(Beginning of Entries supplied)

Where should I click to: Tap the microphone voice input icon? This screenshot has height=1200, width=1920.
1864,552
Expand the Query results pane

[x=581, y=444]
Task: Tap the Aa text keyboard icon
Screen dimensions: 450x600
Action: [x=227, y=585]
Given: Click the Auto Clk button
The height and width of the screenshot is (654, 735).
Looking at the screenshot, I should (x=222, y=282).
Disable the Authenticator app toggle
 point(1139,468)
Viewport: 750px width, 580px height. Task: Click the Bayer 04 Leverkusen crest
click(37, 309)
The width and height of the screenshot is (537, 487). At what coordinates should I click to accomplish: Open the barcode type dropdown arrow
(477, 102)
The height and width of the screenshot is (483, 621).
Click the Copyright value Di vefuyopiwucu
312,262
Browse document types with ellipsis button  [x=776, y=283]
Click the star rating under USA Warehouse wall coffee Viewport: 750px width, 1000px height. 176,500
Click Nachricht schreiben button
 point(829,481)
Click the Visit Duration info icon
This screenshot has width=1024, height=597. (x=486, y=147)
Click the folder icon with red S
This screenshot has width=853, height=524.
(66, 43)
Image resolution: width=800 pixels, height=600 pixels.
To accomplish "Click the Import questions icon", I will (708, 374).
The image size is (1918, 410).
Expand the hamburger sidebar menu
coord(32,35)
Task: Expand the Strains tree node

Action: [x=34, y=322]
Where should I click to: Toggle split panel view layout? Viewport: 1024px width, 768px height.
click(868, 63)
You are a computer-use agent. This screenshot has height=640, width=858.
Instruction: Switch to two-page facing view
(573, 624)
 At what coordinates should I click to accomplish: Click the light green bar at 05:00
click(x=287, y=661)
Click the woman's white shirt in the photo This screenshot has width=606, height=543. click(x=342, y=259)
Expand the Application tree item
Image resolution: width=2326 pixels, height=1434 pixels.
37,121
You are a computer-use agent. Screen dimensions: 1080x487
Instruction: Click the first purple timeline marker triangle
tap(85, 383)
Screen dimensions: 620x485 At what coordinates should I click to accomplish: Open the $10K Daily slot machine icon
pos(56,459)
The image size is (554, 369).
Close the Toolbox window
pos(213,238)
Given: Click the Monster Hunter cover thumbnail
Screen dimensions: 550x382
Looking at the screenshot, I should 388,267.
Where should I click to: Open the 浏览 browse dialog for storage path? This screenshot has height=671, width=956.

(End of Entries supplied)

→ Task objective: Repeat every line of the listing without a single difference.

→ Written solution:
Where should I click to: Tap the microphone voice input icon? This screenshot has height=1200, width=1920.
1864,552
Expand the Query results pane

[x=581, y=444]
Task: Tap the Aa text keyboard icon
Screen dimensions: 450x600
Action: [x=227, y=585]
Given: Click the Auto Clk button
The height and width of the screenshot is (654, 735).
Looking at the screenshot, I should (x=222, y=282).
Disable the Authenticator app toggle
 point(1139,468)
Viewport: 750px width, 580px height. Task: Click the Bayer 04 Leverkusen crest
click(37, 309)
The width and height of the screenshot is (537, 487). At what coordinates should I click to accomplish: Open the barcode type dropdown arrow
(477, 102)
The height and width of the screenshot is (483, 621).
Click the Copyright value Di vefuyopiwucu
312,262
Browse document types with ellipsis button  [x=776, y=283]
Click the star rating under USA Warehouse wall coffee Viewport: 750px width, 1000px height. 176,500
Click Nachricht schreiben button
 point(829,481)
Click the Visit Duration info icon
This screenshot has width=1024, height=597. (x=486, y=147)
Click the folder icon with red S
This screenshot has width=853, height=524.
(66, 43)
Image resolution: width=800 pixels, height=600 pixels.
To accomplish "Click the Import questions icon", I will (708, 374).
The image size is (1918, 410).
Expand the hamburger sidebar menu
coord(32,35)
Task: Expand the Strains tree node

Action: [x=34, y=322]
Where should I click to: Toggle split panel view layout? Viewport: 1024px width, 768px height.
click(868, 63)
You are a computer-use agent. This screenshot has height=640, width=858.
Instruction: Switch to two-page facing view
(573, 624)
 At what coordinates should I click to accomplish: Click the light green bar at 05:00
click(x=287, y=661)
Click the woman's white shirt in the photo This screenshot has width=606, height=543. click(x=342, y=259)
Expand the Application tree item
Image resolution: width=2326 pixels, height=1434 pixels.
37,121
You are a computer-use agent. Screen dimensions: 1080x487
Instruction: Click the first purple timeline marker triangle
tap(85, 383)
Screen dimensions: 620x485 At what coordinates should I click to accomplish: Open the $10K Daily slot machine icon
pos(56,459)
The image size is (554, 369).
Close the Toolbox window
pos(213,238)
Given: Click the Monster Hunter cover thumbnail
Screen dimensions: 550x382
Looking at the screenshot, I should 388,267.
Where should I click to: Open the 浏览 browse dialog for storage path? This screenshot has height=671, width=956.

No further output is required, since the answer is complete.